Schuster - The Circle of Angst

Tim Bayes, the man behind Schuster, first appeared during the heyday of cassette culture with IBF (Ideas Beyond Filth) and Schuster, later on appearing in the original line-up of Dieter Müh. Relocating to Australia he went underground before reviving Schuster in 2010 with a number of short-run CD-Rs which was followed by their first proper CD release, Blac Flies Resplendent On The Blak Moon the following year. The Circle of Angst is the first release from Schuster since their return to the UK. Shorn of the sampled voices and rhythmic beats, the bleak industrial ambience of The Circle of Angst is, when compared to the preceding Blac Flies..., a far more minimal outing. That minimalism is carried over to the song titles which are reduced to numbers.

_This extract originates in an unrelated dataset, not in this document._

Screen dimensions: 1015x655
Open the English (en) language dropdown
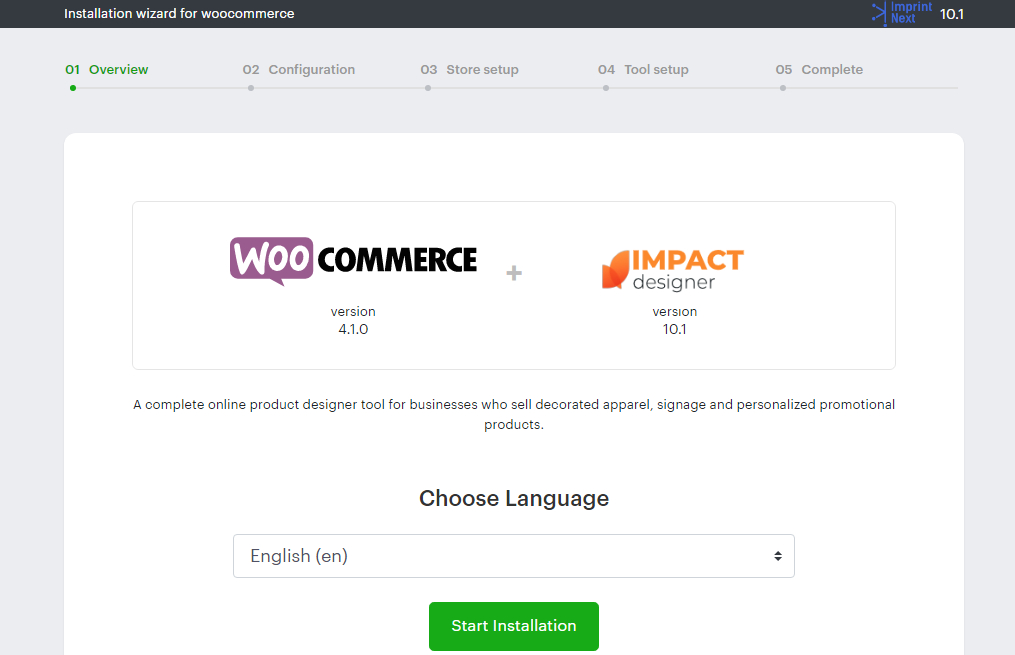point(513,556)
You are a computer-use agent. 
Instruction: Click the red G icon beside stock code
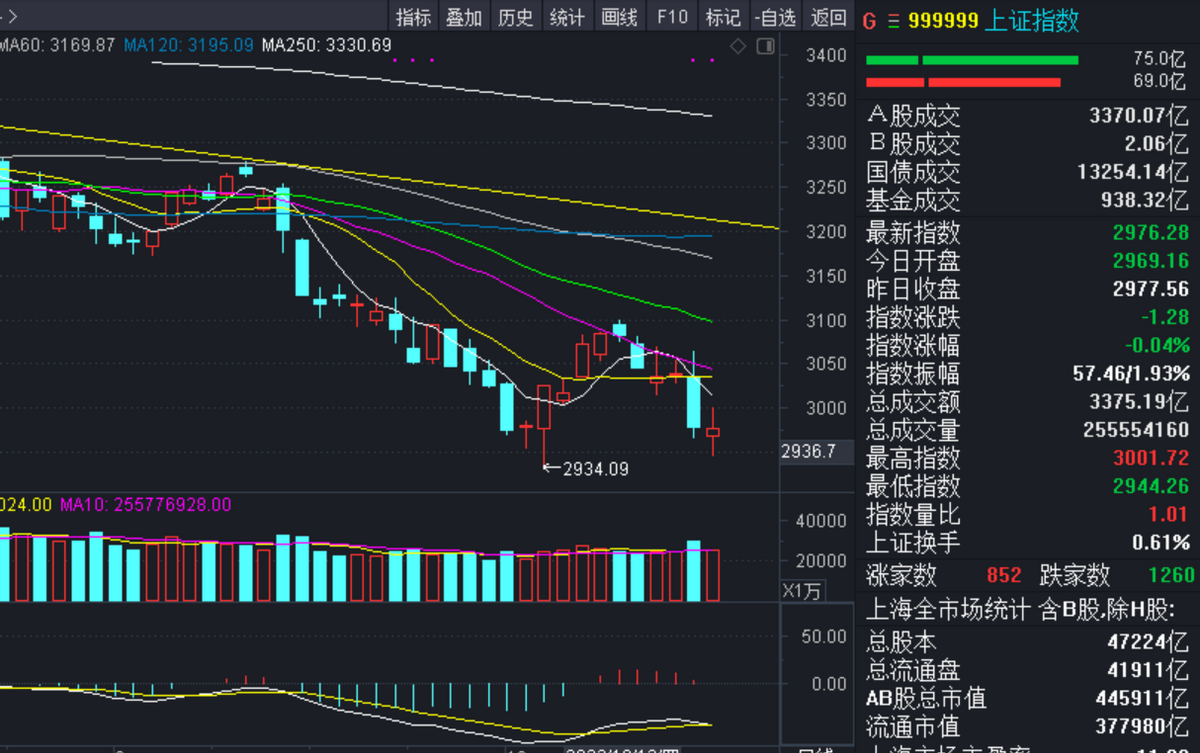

Opening and closing with appealing sombre piano notes 1.4 slips into a blackened industrial drone which journeys from barren wastelands to submerged aquatic textures, riddled with windswept and storm ridden landscapes. The entire track sets the tone for this release. It seems on The Circle of Angst, Schuster are intent on creating atmosphere through manipulated droning and field recordings. At points, it seems that The Circle of Angst is drawing upon earlier Schuster releases. The rippling water effects that appear throughout the four tracks of The Circle of Angst are - to my ears at least - reminiscent of the sound sources that drenched 'Submerge (Drawing Down The Moon)' from Blac Flies... . Here though, deftly manipulated and mixed with drones, they are taken into new realms of bleakness.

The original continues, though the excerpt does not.